Items listed in a dataset
⁂
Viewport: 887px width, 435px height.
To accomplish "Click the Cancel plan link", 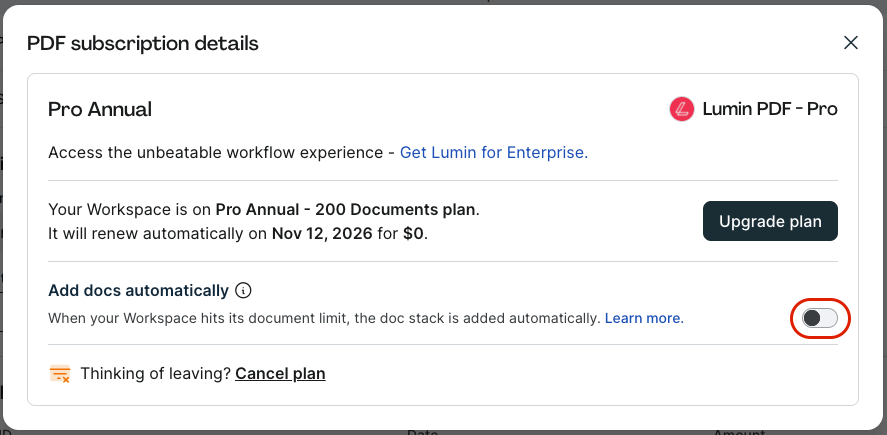I will click(280, 374).

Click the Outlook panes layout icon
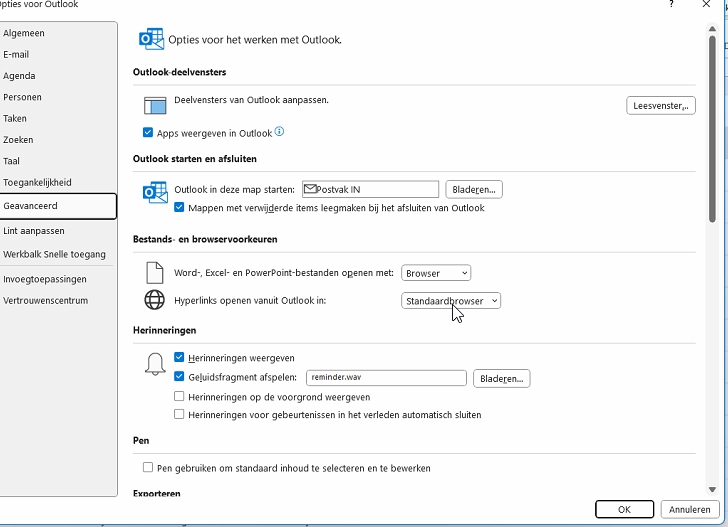click(x=154, y=106)
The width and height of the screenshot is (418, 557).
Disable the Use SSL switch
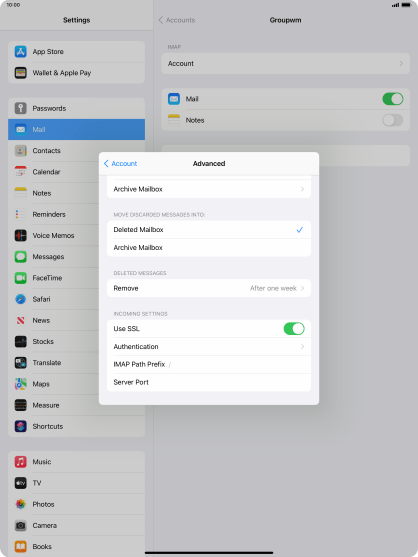point(294,329)
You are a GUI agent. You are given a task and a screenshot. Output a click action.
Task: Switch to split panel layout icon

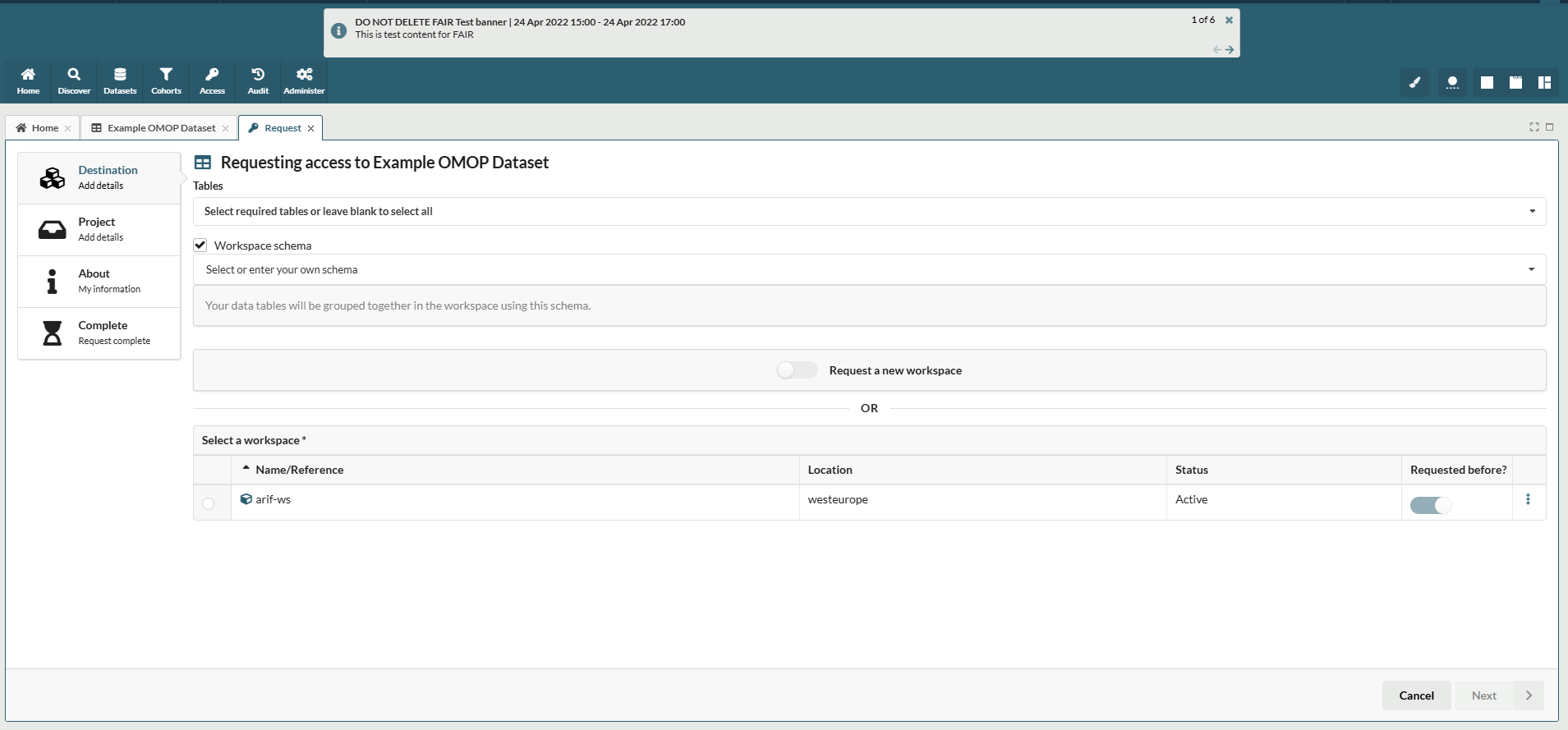1544,82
⁂
- [What the task requires] Going through the entries above, show each line that contains "screenshot".

- [Task answer]
The width and height of the screenshot is (418, 557).
You are a GUI agent. You are given a task and a screenshot. Output a click action.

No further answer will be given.